:: YOUR INSTRUCTIONS ::
The entries below hold a line with "Task: Select the Home menu item" and a line with "Viewport: 1568px width, 705px height.". Return those lines and all that lie between them, exactly and only.

:: TASK MATERIAL ::

· · ·

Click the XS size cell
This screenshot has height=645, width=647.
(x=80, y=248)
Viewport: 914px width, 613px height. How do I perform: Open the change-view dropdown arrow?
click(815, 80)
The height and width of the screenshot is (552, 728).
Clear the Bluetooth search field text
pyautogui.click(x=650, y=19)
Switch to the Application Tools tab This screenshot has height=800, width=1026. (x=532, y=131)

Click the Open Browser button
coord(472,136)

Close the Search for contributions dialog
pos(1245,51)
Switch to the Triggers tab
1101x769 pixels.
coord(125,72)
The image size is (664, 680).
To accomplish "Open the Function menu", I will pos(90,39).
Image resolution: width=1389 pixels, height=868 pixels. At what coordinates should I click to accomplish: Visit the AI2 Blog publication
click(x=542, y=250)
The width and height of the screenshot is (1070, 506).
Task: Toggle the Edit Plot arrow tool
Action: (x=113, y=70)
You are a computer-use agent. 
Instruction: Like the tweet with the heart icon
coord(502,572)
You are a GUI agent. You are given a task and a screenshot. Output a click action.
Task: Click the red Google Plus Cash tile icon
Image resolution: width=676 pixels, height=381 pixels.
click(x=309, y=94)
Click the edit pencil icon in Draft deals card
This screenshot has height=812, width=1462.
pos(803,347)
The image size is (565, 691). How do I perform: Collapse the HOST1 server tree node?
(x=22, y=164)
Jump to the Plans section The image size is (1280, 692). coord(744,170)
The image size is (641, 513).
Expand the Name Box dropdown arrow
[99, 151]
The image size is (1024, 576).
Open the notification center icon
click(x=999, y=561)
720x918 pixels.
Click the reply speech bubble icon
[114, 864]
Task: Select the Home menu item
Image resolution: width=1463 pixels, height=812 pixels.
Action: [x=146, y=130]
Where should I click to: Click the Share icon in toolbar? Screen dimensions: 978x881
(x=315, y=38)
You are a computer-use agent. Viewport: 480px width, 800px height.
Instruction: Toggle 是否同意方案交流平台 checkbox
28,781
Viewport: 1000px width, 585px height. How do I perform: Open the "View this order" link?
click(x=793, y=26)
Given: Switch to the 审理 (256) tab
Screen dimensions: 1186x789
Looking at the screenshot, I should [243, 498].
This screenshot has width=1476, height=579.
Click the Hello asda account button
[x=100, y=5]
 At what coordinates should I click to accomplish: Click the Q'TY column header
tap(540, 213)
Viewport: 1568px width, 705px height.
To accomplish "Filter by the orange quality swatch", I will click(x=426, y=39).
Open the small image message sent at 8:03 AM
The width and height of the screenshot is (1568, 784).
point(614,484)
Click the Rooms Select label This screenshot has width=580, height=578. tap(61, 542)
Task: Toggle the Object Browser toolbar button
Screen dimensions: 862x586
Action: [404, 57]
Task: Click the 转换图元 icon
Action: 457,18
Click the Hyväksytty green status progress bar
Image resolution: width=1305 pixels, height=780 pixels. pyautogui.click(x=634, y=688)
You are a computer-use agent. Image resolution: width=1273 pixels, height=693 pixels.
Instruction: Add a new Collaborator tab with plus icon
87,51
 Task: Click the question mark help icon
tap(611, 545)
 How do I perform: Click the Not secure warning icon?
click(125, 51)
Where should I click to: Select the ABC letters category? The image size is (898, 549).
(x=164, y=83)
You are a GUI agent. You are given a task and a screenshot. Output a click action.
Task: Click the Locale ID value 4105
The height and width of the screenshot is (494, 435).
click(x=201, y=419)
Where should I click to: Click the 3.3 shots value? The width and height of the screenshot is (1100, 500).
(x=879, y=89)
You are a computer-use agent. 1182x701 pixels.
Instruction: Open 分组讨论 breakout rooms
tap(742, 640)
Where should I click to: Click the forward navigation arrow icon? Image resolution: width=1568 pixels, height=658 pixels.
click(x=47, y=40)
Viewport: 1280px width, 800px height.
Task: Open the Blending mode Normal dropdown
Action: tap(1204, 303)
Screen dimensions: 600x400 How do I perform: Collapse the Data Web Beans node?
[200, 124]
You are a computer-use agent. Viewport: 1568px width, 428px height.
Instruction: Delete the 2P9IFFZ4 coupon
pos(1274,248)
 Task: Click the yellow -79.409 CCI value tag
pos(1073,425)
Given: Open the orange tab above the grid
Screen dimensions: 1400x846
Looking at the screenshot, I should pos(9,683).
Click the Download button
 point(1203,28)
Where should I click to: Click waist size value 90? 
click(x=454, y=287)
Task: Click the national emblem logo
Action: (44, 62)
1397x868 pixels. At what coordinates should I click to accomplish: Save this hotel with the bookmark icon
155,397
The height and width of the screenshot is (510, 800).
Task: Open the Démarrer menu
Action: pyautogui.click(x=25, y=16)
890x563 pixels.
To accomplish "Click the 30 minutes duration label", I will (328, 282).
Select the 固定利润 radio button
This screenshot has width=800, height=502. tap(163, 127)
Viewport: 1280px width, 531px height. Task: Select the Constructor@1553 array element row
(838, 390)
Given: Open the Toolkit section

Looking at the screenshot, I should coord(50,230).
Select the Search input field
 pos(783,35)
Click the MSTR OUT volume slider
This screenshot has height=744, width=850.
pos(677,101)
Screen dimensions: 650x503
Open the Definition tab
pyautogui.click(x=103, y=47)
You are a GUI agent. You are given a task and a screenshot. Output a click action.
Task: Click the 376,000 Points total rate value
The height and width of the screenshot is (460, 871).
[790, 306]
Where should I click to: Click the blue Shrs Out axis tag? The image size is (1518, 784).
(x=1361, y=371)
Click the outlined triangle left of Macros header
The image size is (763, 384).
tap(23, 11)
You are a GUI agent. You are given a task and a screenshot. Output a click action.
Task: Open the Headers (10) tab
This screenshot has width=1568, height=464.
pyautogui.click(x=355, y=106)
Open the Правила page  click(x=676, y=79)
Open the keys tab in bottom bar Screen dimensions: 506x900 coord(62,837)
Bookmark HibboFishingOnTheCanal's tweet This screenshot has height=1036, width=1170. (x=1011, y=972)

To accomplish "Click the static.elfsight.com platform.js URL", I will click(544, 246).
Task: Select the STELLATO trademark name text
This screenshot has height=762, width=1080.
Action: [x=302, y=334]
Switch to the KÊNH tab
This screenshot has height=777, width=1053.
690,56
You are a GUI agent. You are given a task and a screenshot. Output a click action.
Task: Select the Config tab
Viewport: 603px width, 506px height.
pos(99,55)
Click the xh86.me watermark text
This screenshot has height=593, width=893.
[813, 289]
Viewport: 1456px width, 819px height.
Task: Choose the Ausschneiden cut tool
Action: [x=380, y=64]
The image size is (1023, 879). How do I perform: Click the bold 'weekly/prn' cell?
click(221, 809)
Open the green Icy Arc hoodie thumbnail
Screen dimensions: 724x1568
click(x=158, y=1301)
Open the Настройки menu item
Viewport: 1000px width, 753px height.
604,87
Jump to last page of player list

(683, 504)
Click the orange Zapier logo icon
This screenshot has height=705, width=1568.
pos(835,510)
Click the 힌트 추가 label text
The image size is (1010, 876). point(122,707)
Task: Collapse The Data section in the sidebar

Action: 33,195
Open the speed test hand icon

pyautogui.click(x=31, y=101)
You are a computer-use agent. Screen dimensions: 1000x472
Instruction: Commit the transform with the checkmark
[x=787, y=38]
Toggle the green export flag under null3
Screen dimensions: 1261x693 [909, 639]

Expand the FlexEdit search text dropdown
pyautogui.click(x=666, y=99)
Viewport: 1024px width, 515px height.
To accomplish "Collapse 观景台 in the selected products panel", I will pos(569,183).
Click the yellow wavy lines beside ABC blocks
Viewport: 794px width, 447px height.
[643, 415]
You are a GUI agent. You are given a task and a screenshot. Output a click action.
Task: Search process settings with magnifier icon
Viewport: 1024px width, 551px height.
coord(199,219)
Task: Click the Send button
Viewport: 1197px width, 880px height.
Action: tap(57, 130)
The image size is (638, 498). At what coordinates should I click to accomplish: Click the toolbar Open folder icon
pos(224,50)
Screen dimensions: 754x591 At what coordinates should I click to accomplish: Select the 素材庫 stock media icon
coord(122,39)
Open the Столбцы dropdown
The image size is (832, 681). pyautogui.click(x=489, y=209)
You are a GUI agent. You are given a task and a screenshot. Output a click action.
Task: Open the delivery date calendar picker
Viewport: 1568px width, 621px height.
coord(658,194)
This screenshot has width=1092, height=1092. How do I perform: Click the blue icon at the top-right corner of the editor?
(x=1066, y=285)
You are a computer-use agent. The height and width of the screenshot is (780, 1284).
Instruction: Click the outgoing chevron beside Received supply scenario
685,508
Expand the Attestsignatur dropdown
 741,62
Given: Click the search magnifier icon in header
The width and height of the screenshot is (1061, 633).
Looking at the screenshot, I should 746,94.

· · ·

:: ANSWER AREA ::
Task: Select the Home menu item
Image resolution: width=1463 pixels, height=812 pixels.
Action: [x=146, y=130]
Where should I click to: Click the Share icon in toolbar? Screen dimensions: 978x881
(x=315, y=38)
You are a computer-use agent. Viewport: 480px width, 800px height.
Instruction: Toggle 是否同意方案交流平台 checkbox
28,781
Viewport: 1000px width, 585px height. How do I perform: Open the "View this order" link?
click(x=793, y=26)
Given: Switch to the 审理 (256) tab
Screen dimensions: 1186x789
Looking at the screenshot, I should [243, 498].
This screenshot has width=1476, height=579.
Click the Hello asda account button
[x=100, y=5]
 At what coordinates should I click to accomplish: Click the Q'TY column header
tap(540, 213)
Viewport: 1568px width, 705px height.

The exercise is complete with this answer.